The new differentiated approach to setting payment percentages for newer medicines and older medicines will encourage innovation and efficient competition, by charging higher payment percentages on uncompetitive older medicines and lower payment percentages on older competitive medicines and newer medicines. This will make medicines more affordable for the NHS as well as encouraging investment in the latest effective medicines and therefore improve patient access to medicines.
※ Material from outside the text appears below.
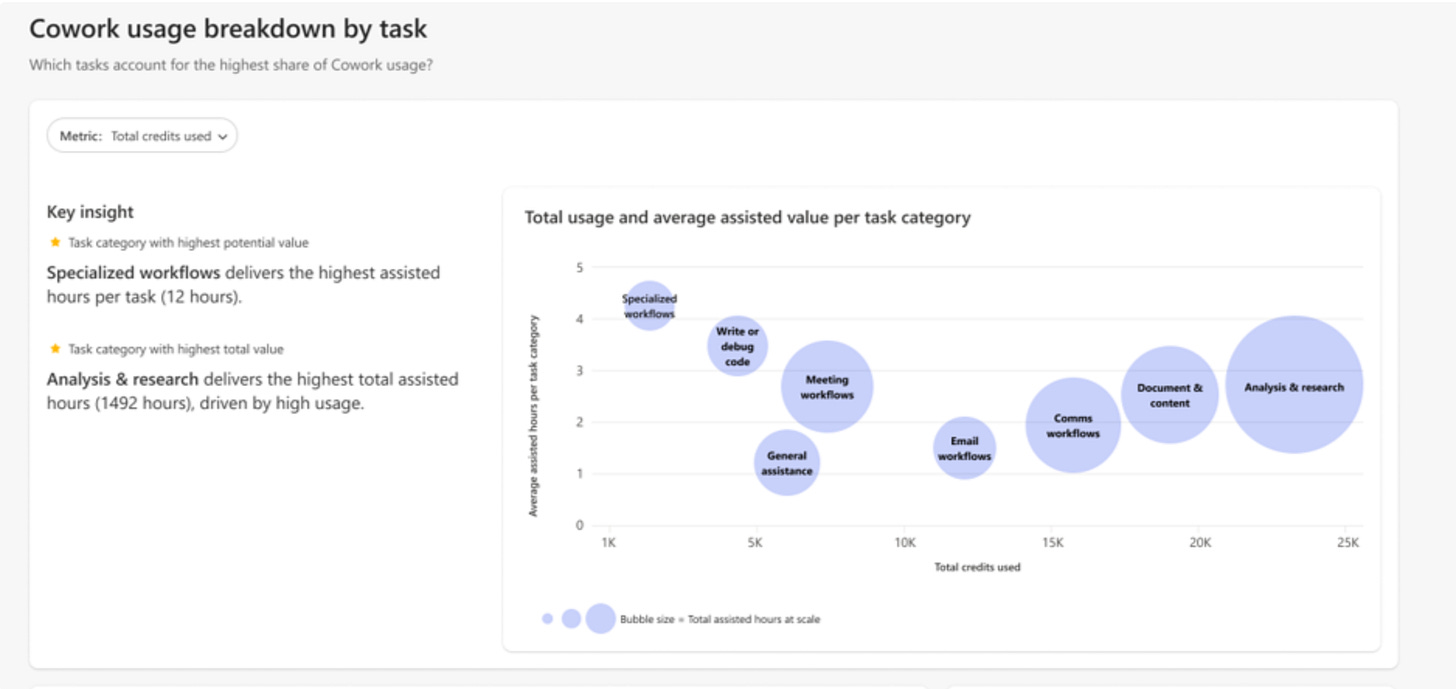Click the Metric dropdown chevron arrow

coord(222,137)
In contrast, if DHSC were to proceed with the ‘do nothing’ option of maintaining one approach to setting payment percentages, the voluntary and statutory schemes would diverge, creating very different economic circumstances for companies in the life sciences sector to operate in. This would create a more unpredictable environment for business to operate in and it could destabilise VPAG such that neither industry nor government benefits within that scheme.
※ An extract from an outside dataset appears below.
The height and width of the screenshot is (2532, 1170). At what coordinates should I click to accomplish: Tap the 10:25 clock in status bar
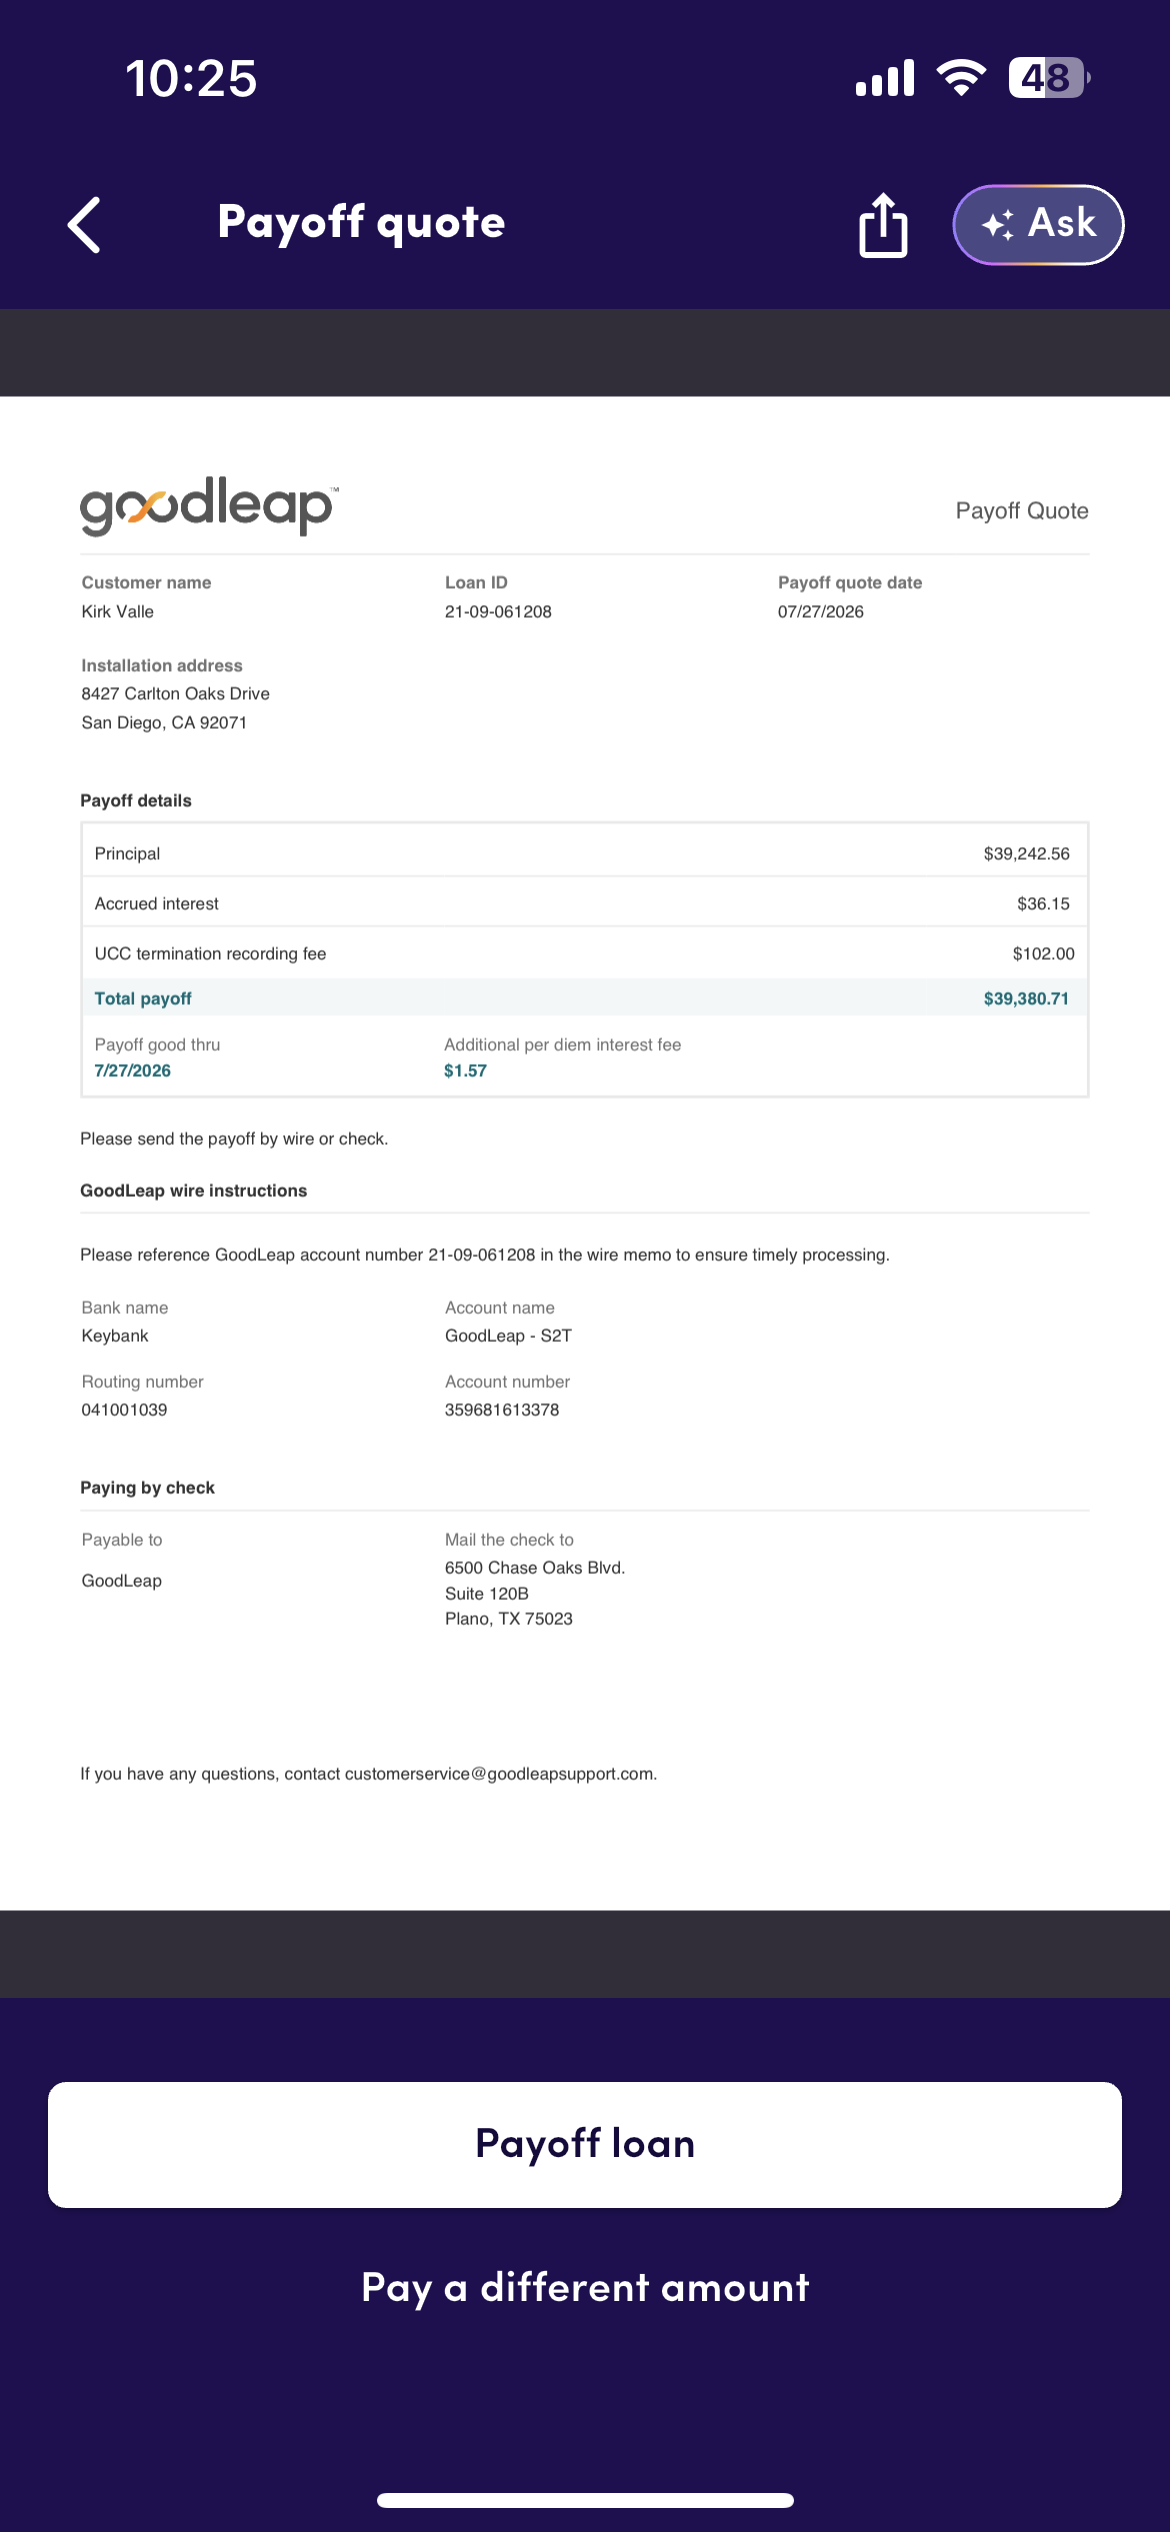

While the proposals mean that DHSC will receive lower statutory scheme payments than currently set out in the regulations, such short-term impact must be considered against the long-term stability of the mechanisms by which we control costs, and the impact of such mechanisms on the market of medicines. Protecting the stability of the system means that we will continue to receive payments that will be apportioned to the NHS across the UK and will be used in the best interest of patients.
We therefore consider that the proposed changes advance the Secretary of State’s duty to promote a comprehensive health service and support the relationship between the Secretary of State and industry, ensuring that the statutory scheme has the confidence of all parties involved.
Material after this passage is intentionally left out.